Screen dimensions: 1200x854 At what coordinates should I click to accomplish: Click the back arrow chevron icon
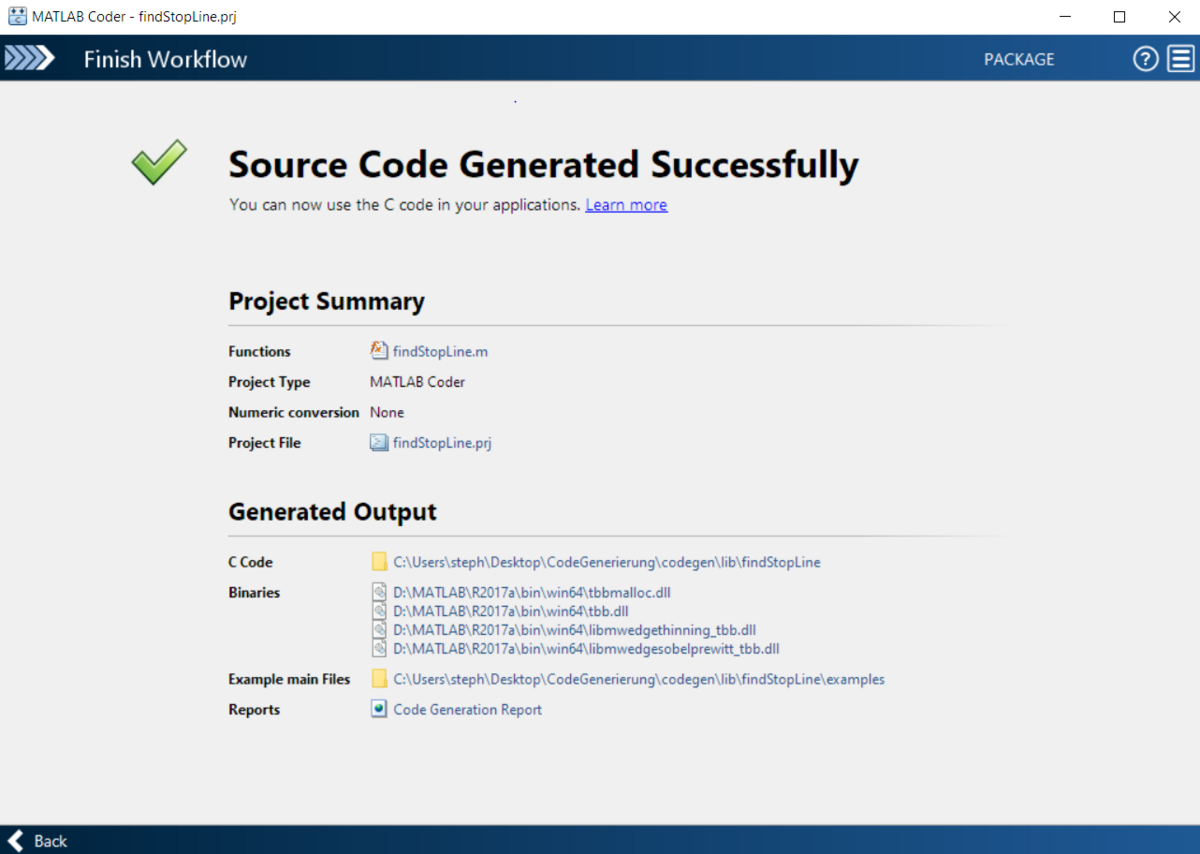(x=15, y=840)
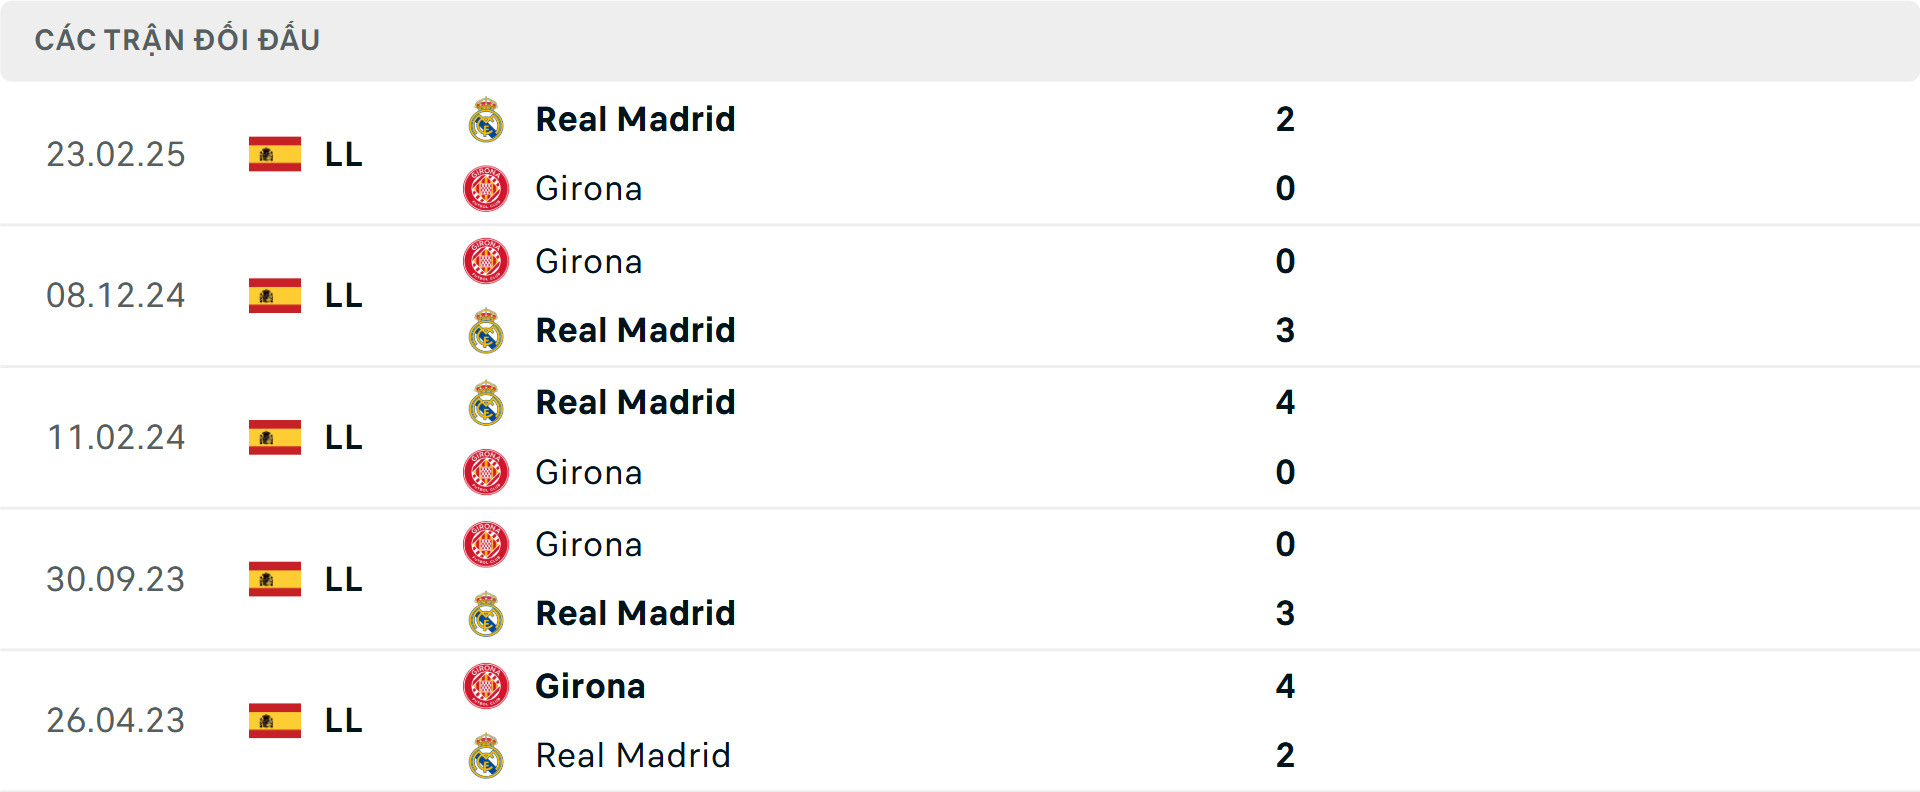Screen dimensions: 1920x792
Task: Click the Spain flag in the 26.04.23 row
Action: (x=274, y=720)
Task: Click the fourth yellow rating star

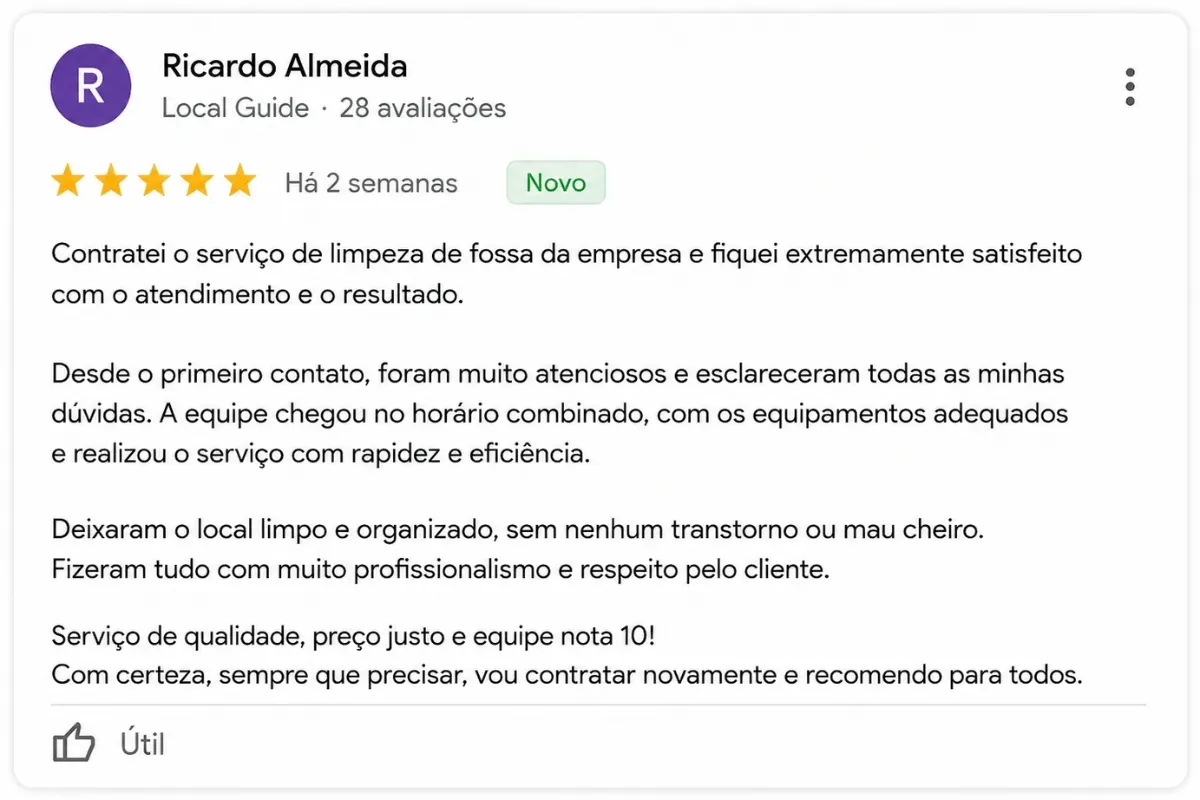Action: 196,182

▸ **WHAT IS REQUIRED**: Be exact. Write out all the entries and omit the pictures.

▸ **EXERCISE OUTPUT**:
Screen dimensions: 1200x854 At what coordinates should I click to accomplish: Click the back arrow chevron icon
(x=15, y=840)
Screen dimensions: 1920x792
Task: Click the Spain flag in the 26.04.23 row
Action: (x=274, y=720)
Task: Click the fourth yellow rating star

Action: 196,182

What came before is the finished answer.